Parce que Rester-écouter est un outil que tu peux utiliser face à différents types d’explosions émotionnelles – crise de rage, chagrin, peur, et même une colère passionnée avec un désir de taper ou de mordre – il n'y a pas une formule type à suivre dans toutes ces circonstances. Mais voici les grandes lignes de ce que nous avons appris.

Quoi dire lorsque tu Restes-écouterTon but est de trouver ce qui permet à ton enfant de continuer à libérer ses tensions émotionnelles, pleinement et de façon désinhibée, ainsi que d'apprendre ce qui la freine ou l'arrête. Parfois, les propres peurs de ton enfant vont la freiner ou la stopper. Il s’agira alors pour toi de trouver ce que tu peux faire pour instaurer un climat encore plus rassurant pour elle, dans le temps. Mais parfois un commentaire légèrement “à côté”, de ta part va la distraire de l'émotion qu'elle s’efforce de décharger. Cet article peut t'être utile si tu te demandes quoi dire à ton enfant lorsqu'elle est en train de décharger d'intenses émotions. Ne cherche pas la perfection ! Ces choses mettent du temps à apprendre.

Lorsque tu Restes-écouter, tu veux offrir au moins 75 % d'écoute, avec juste quelques paroles, ici et là. Si une enfant se montre terrorisée, vas-y, montre-toi encore plus rassurant à travers tes paroles. Essaie d’accueillir, de comprendre et de prendre en compte chaque détail concernant l’émotion sur laquelle ton enfant est en train de travailler, et en même temps, fais-lui savoir que tu la protèges, et que tu as confiance qu’elle va très bien réussir à dépasser cette émotion.

Voici quelques unes des choses qui sont utiles à dire.

1) Tu vois ce qui s'est passé et tu t'en préoccupes. Focalise-toi sur ton attention et sur la relation. “Je ne veux pas te laisser toute seule” “J'ai juste envie d'être avec toi en ce moment, rien d’autre.” “Je sais que tu voulais ce biscuit.” “Oui, Maman est sortie ; elle t'aime et elle va revenir.” “Je sais que c'est difficile.” “J'aimerais pouvoir te laisser dehors plus longtemps.” “Laisse-moi rester avec toi encore un moment.” “Je suis arrivé aussitôt que je t’ai entendue m'appeler.” “Je veille sur toi chaque minute.” (Avec les bras grand ouverts) “J’ai de la place pour toi ici sur mes genoux.”

2) La situation présente est sûre. “Je sais qu'elle a pris ta poupée. Tu pourras lui parler dans un petit moment.” “Ton frère ne veut pas te blesser. Je suis désolée de ne pas être arrivé plus tôt pour vous aider.” “Maman va revenir, elle revient toujours.” “Bientôt ça ne te fera plus mal.” “Ton corps sait comment guérir.” “Tu pourras avoir un biscuit un autre jour.” “Personne n’est contrarié contre toi.
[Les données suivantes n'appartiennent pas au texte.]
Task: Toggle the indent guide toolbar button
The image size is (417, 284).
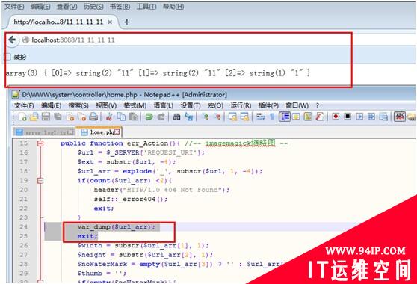Action: (285, 117)
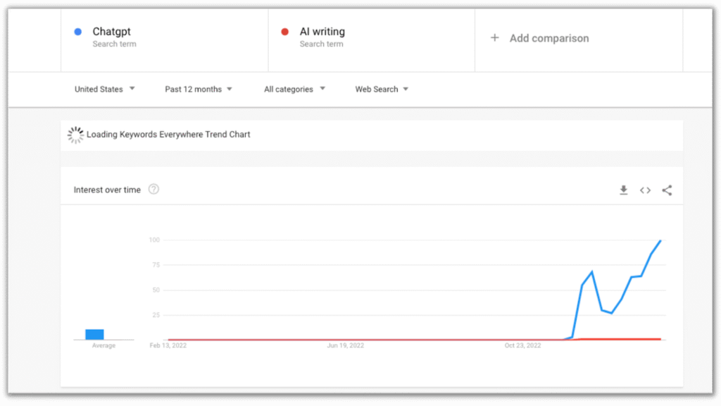Screen dimensions: 721x406
Task: Click the Interest over time heading
Action: [106, 190]

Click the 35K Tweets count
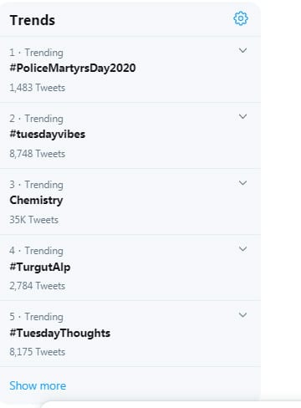tap(34, 220)
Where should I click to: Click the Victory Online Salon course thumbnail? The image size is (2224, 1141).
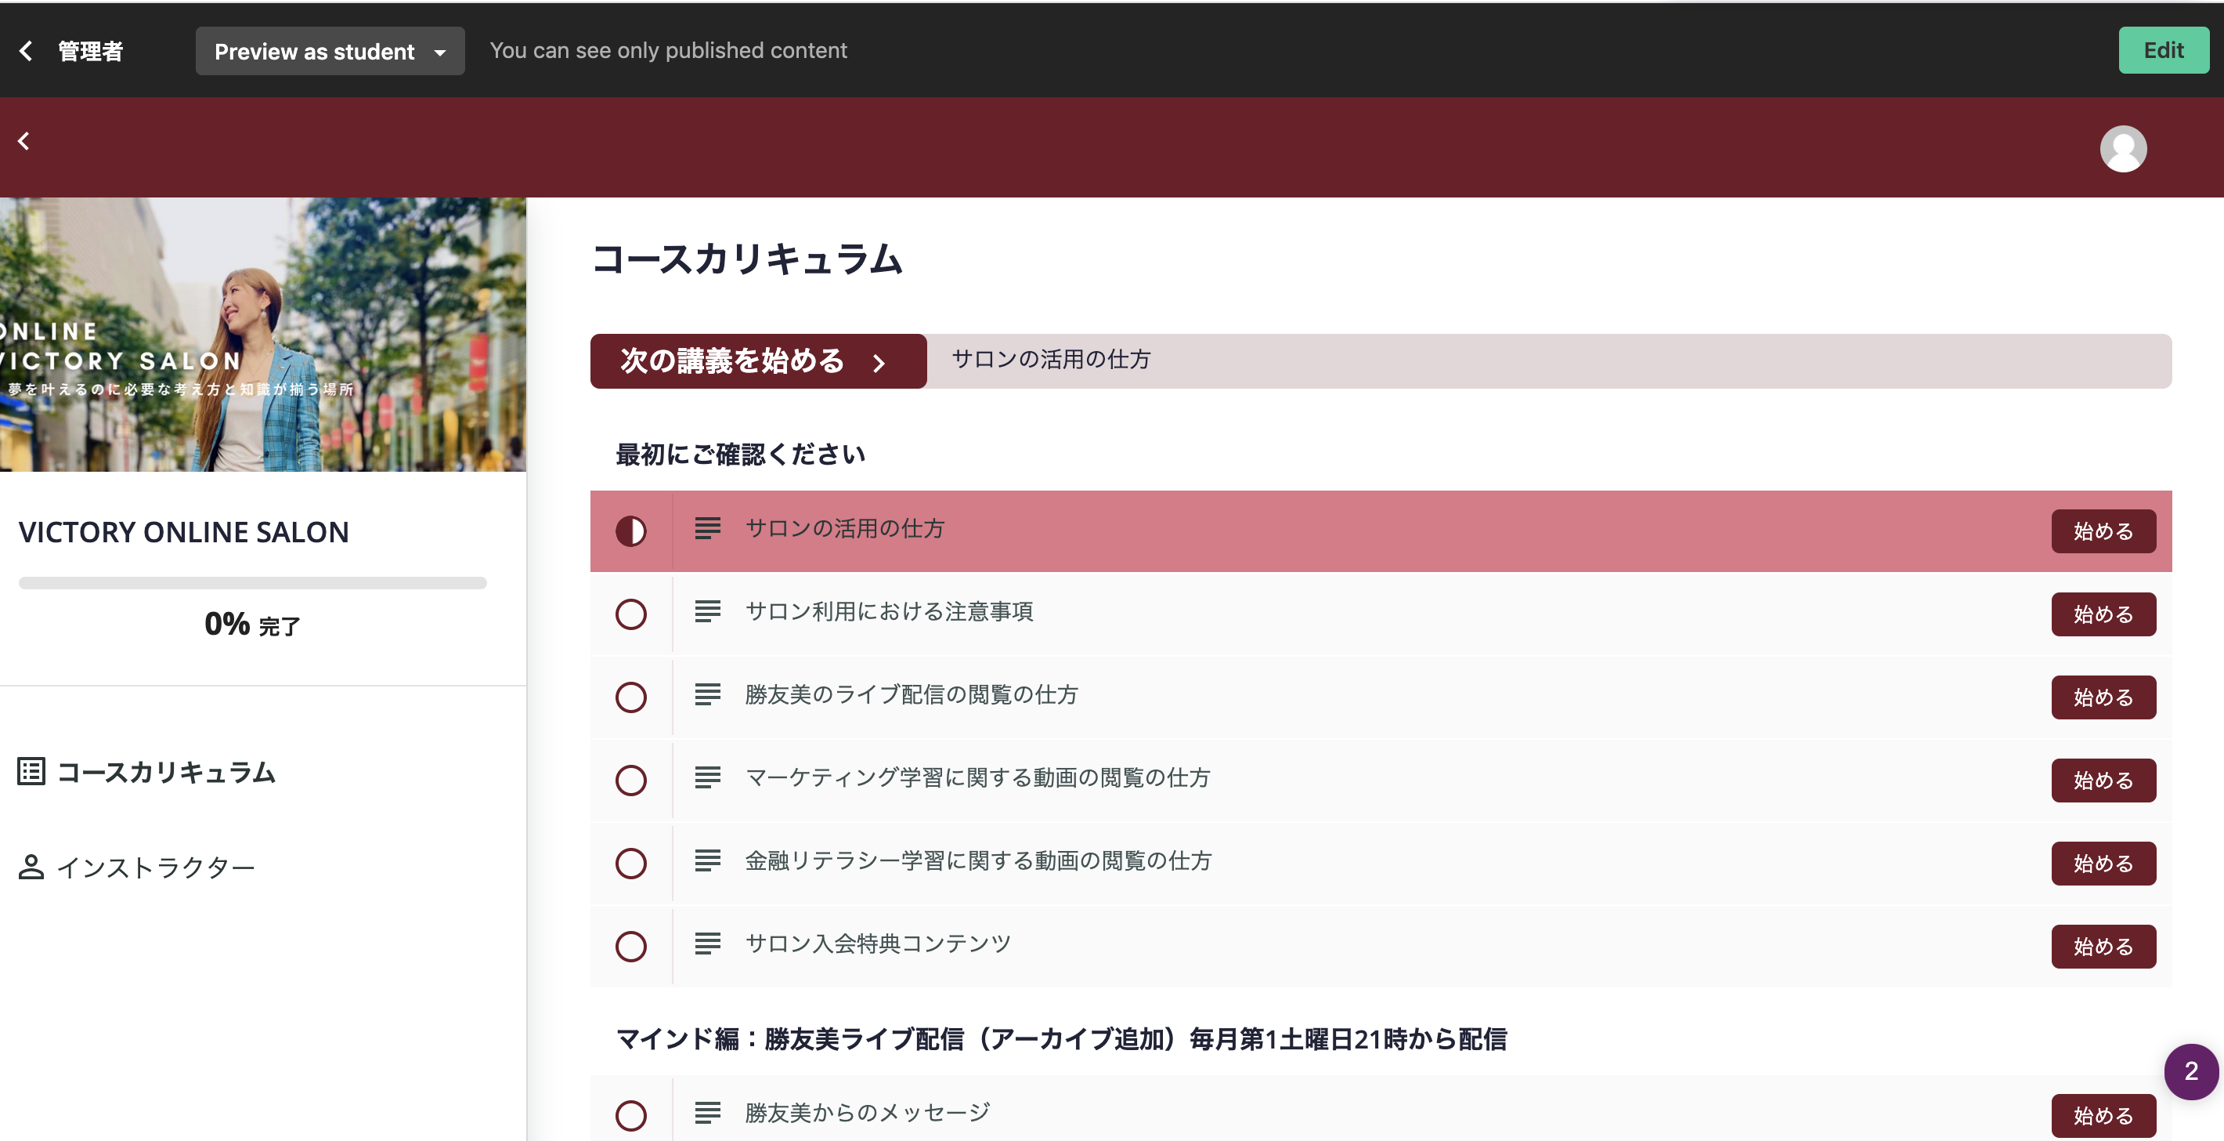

Mais je dois t’arrêter.” “Je pense que tu peux encore passer une bonne journée.” “Je ne vais pas le chercher tout de suite. Il se peut que nous le retrouvions plus tard.” “Je sais que tu veux partir. Mais je pense que tu pourrais passer un bon moment ici.”

Il existe une différence entre le fait de dire “Il se peut que nous le retrouvions plus tard,” avec l'intention d'arrêter les pleurs, et “Il se peut que nous le retrouvions plus tard,” comme un état de fait, visant à indiquer que la situation est totalement sûre. Essaie de montrer le côté rassurant et l'espoir plutôt que de distraire l'enfant avec l’idée de partir à la recherche de l'objet perdu.

3) Il est rassurant d’observer ce qui vient de se passer, ou ce qui est sur le point de se passer. “Tu veux vraiment la tasse qu'elle a prise.” “Regardons ton genoux et voyons ce qui s’est passé.” “Tu peux lui parler d’attraper le ballon lorsque tu es prêt.” “C'était trop bruyant. Je comprends.” “C'est l'heure d'aller au lit.”, “C'est l'heure de dire au revoir maintenant.” “Es-tu prête pour quitter le parc maintenant ?” Tu accordes à ton enfant une pause par rapport à ce qu’elle a à faire. Ainsi, tu lui permets tout en lui laissant le temps, d’observer et de te montrer ce qu'elle ressent. Touche légèrement le sujet précis qui a fait remonter l'émotion. Fais-y référence uniquement lorsque les pleurs, la colère ou les peurs se calment.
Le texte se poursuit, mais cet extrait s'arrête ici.